:: Activity ::
Search the data for the word "header" and copy every line that contains it.

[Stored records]
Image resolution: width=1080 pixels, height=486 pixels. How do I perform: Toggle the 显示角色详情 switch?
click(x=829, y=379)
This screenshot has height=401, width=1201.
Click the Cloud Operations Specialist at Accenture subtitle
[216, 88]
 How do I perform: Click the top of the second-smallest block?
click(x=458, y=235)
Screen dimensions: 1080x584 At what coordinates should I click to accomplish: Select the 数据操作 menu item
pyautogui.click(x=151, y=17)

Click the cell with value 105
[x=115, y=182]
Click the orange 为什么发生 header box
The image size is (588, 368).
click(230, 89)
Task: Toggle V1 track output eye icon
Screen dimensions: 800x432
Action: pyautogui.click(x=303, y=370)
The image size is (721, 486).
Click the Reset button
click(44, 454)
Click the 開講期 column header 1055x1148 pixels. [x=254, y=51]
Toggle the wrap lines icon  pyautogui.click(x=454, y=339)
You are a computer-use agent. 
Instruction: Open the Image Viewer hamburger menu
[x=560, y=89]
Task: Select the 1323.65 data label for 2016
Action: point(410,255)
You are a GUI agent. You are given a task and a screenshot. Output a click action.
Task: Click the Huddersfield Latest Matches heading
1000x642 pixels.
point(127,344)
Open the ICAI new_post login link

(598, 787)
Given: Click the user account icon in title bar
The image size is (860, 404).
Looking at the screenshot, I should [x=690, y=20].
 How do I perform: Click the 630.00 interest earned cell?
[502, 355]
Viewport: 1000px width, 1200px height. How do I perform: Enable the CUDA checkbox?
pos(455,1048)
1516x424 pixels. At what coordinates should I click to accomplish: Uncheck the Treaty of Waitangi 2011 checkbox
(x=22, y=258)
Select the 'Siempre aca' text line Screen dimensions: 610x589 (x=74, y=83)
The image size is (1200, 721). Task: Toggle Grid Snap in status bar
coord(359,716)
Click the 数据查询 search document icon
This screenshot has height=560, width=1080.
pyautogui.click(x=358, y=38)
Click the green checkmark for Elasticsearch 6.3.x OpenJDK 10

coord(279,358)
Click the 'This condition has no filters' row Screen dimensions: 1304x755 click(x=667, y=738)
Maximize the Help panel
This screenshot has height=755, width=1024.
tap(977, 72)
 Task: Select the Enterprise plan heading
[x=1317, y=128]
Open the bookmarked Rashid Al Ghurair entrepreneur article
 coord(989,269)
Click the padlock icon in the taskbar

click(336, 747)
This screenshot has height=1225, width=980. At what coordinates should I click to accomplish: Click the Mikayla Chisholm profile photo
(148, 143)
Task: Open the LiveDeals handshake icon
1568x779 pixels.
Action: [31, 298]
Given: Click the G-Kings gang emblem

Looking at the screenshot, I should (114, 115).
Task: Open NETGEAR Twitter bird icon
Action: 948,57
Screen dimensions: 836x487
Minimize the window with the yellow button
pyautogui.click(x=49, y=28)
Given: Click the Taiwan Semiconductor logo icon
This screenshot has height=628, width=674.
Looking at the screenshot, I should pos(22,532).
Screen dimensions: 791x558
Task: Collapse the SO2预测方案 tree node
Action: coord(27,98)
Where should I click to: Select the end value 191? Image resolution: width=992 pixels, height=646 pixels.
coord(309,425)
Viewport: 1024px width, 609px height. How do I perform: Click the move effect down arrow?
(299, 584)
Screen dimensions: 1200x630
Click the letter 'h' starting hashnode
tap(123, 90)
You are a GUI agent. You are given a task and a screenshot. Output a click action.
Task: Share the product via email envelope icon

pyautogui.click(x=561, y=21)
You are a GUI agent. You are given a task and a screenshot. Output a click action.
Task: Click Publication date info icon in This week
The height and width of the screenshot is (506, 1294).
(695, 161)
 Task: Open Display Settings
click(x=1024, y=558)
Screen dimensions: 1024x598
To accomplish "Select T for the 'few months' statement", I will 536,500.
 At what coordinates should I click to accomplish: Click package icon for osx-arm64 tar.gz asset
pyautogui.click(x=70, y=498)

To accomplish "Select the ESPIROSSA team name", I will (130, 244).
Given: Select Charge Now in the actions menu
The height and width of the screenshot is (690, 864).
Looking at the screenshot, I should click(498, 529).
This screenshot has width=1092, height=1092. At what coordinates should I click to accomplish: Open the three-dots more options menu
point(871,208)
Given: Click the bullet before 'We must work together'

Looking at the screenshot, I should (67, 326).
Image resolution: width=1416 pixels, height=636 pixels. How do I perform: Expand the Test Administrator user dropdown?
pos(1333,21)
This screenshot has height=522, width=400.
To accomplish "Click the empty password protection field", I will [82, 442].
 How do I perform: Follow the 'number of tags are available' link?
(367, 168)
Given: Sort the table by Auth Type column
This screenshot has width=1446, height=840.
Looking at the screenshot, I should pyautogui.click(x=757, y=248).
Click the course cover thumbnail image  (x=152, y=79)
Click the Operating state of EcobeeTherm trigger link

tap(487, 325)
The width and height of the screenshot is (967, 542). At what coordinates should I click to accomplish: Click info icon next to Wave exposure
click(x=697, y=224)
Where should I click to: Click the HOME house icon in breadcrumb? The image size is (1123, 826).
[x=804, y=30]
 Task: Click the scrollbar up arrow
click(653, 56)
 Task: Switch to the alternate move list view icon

:: Problem solution ::
Click the orange 为什么发生 header box
Click the 開講期 column header 1055x1148 pixels. [x=254, y=51]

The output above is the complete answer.